• [SOURCE]:
There were no lion at Carol’s Rest but there was a buffalo drinking.  We moved on and headed back toward camp enjoying sightings of elephant, eland, buffalo, red hartebeest and zebra.  The birds we found were common fiscal, mousebirds – red-faced and speckled and red-capped larks.   The birdlife this trip was not as prolific as usual – very few bokmakieries of which there are usually scores.

We decided not to braai and I cooked a chicken casserole for dinner which we enjoyed outdoors looking over the valley and watched kudu, buffalo and elephant make their way to the waterhole for an evening drink.

Thursday 6 January 2011

Earliebird had a strong feeling that the lions would be at Carol’s Rest this morning so we set off early and were the first out the gate.  It was 22⁰C and climbing.   We drove slowly and enjoyed sightings of kudu – males had lovely big antlers, eland and red hartebeest.  The large herds of eland had many babies amongst them so the herd is certainly going to grow even more.


A jackal trotted along on a mission and a pale chanting goshawk in a tree caught our attention.


Our Caravelle and a Kombi arrived almost simultaneously at Carol’s Rest and we were the only cars for about 10 minutes.  We saw the two big buffalo bulls straight away and for a minute I thought that was it when the three lions exploded on my senses – two young males and a female.   There was no cover for any of the animals and they were staring at each other.

Don’t mess with us!

We could hear a jackal howling and eventually saw him with our binoculars.  He was clearly upset that the three lions were so near the waterhole or was begging them to attack so he could help partake in the meal.   But there was no way these predators were going to get into those two huge ungulates.   There was no doubt who had the upper hand – or hoof.   The buffalo grazed peacefully until the lions came to close then charged and had them scampering away.  We watched the cats try a few half-hearted attempts before settling down to play with each other and finally snooze.


More cars began to arrive and as it was a wide-open area there was plenty of place to park and everyone had a good view.   Suddenly I noticed the passenger in the car parked in front of us trying to catch my attention.   It our daughter’s friend, Michele, visiting the park with her husband and kids.   Lisa had told her to look out for us and it was great that we could tell her we’d found each other at the lion sighting.

Cars kept arriving and stopping to look at the lions but one came along, obviously saw the buffalo and thought to himself – oh they’re all looking at the buffalo and drove straight by!   He did not bother to scan the area properly and missed what was probably on the top of his wish  list.  I can just hear him telling his mates – “It’s a waste of time going to game reserves – you don’t see anything.”    Well – you don’t see anything if you don’t take the time to look.

We spent over an hour with the magnificent cats and during that time zebra came to drink and two more jackal appeared.  We then moved on to see what else Addo had to show us.  My list went something like this – red-capped lark, African pipit, drongo, hoopoe (one who posed beautifully),  warthog, jackal, elephants, jackal, tortoise, elephants, tortoise, warthog, bokmakierie, eland, elephant, tortoise.

Red-capped lark with lunch
Zebra and Hartebeest nose to nose
Warthog mom and babies

Tortoise Couple

The temperature had climbed to 38 by the time we got back for brunch and we relaxed for a few hours before venturing out again at 4 o’clock. We enjoyed seeing the usual suspects but were amazed at all the tortoises that kept making an appearance – our total for the day was at least 12, so we called today The Day of the Tortoise.

• [RAW DATA]:
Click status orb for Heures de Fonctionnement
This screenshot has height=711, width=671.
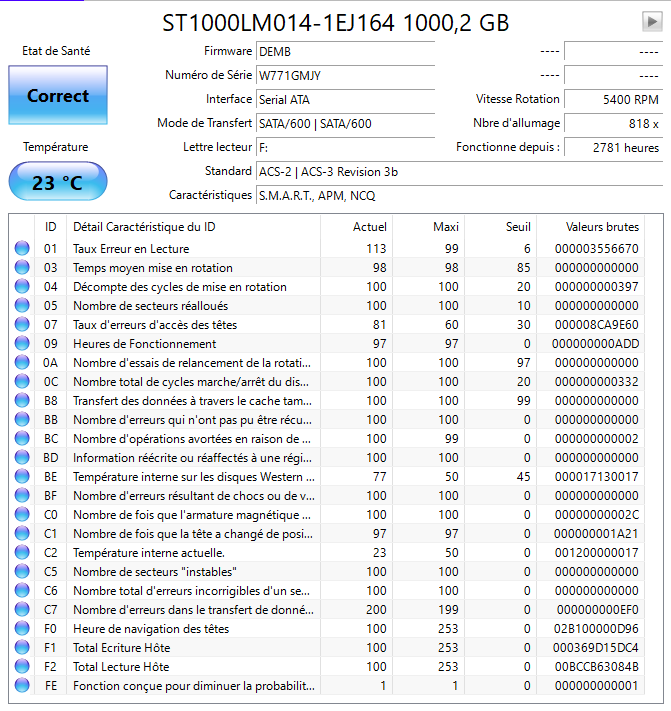click(x=22, y=344)
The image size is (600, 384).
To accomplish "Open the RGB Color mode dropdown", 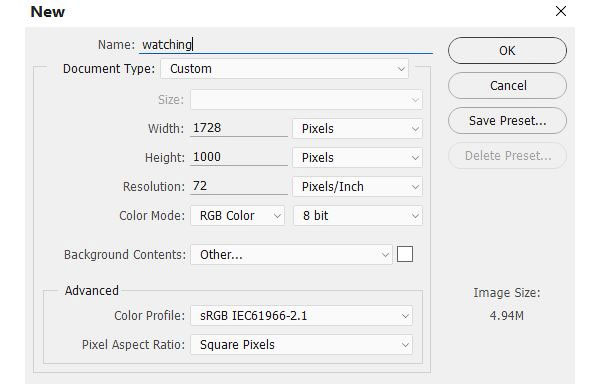I will click(238, 216).
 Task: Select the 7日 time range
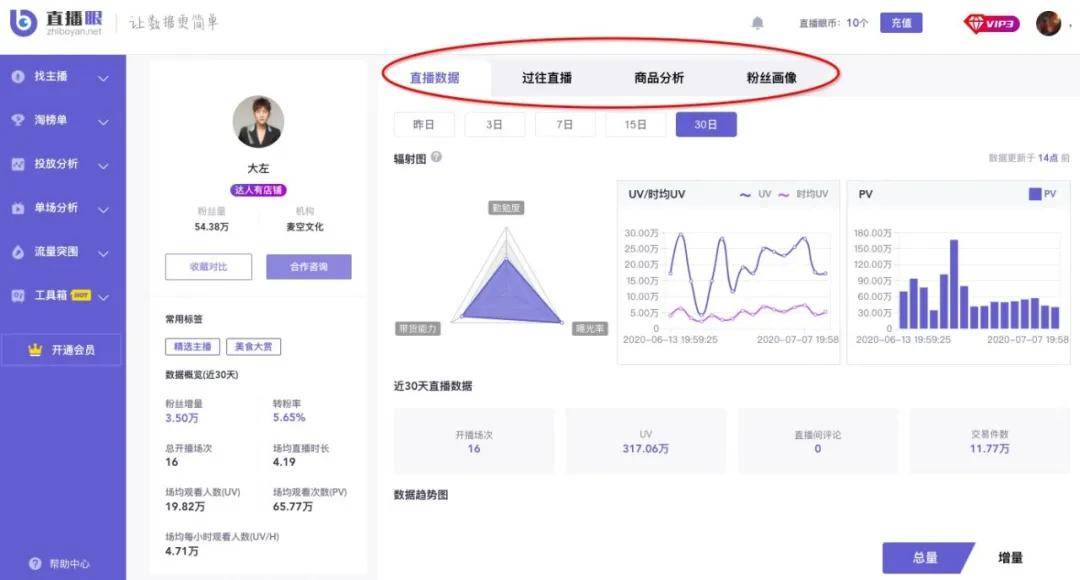pos(565,125)
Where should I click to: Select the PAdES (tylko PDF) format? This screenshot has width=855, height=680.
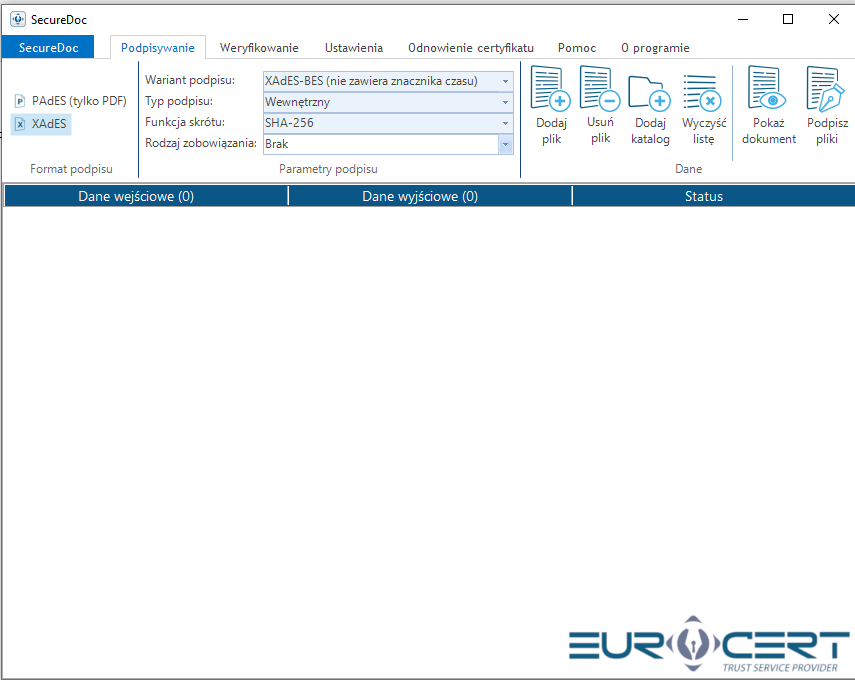tap(70, 101)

• [SHORT PROBLEM 1]: According to the safari diary, why did one driver pass the lion sighting at Carol's Rest without stopping?
• [SHORT PROBLEM 2]:
Answer these from the safari diary:
(a) What was the temperature when the group set off on Thursday morning?
(b) How long did they spend with the lions?
(c) What had the temperature climbed to by the time they got back for brunch?
• [SHORT PROBLEM 3]: Reproduce the passage of the safari diary from "Red-capped lark with" up to and including "of the Tortoise.".
The data above is separate material from the safari diary.

• [WRITTEN SOLUTION 1]: He saw the buffalo and assumed that everyone was looking at them, so he drove straight by. He did not bother to scan the area properly and missed the lions.

• [WRITTEN SOLUTION 2]:
(a) 22⁰C
(b) Over an hour
(c) 38

• [WRITTEN SOLUTION 3]:
Red-capped lark with lunch
Zebra and Hartebeest nose to nose
Warthog mom and babies

Tortoise Couple

The temperature had climbed to 38 by the time we got back for brunch and we relaxed for a few hours before venturing out again at 4 o’clock. We enjoyed seeing the usual suspects but were amazed at all the tortoises that kept making an appearance – our total for the day was at least 12, so we called today The Day of the Tortoise.